Copy every line that holds the string "White" from the data below.

********

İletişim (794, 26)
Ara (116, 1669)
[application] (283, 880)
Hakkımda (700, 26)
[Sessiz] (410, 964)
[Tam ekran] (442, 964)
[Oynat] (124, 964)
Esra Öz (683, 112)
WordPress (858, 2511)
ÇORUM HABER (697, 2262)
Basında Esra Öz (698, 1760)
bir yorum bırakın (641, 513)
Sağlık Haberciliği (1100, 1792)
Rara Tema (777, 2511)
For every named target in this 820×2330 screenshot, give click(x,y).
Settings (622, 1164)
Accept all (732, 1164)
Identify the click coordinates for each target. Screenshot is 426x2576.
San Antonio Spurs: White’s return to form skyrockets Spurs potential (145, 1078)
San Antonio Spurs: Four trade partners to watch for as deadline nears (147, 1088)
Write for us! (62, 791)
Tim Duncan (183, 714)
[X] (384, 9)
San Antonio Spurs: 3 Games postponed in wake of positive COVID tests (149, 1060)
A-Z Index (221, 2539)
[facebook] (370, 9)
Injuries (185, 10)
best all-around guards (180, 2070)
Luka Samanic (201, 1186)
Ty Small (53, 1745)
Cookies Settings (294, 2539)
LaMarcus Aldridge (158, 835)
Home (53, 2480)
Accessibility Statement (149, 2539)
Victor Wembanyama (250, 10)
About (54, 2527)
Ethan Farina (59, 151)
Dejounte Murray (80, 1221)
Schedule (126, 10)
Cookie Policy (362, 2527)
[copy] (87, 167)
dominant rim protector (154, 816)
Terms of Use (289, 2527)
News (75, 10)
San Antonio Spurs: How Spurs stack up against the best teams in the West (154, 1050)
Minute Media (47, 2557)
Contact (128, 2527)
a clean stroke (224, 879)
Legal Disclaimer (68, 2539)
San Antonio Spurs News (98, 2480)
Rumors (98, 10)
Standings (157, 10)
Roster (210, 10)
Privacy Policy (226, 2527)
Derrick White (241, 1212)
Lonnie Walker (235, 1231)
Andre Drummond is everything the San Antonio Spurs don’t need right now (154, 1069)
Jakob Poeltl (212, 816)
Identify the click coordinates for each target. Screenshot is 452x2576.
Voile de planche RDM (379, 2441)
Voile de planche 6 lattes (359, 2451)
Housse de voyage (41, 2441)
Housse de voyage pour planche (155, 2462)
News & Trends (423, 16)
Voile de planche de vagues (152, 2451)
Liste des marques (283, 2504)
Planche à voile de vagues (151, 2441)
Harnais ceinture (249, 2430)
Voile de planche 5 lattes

********

▶ _Result of this exercise_:
San Antonio Spurs: White’s return to form skyrockets Spurs potential (145, 1078)
Derrick White (241, 1212)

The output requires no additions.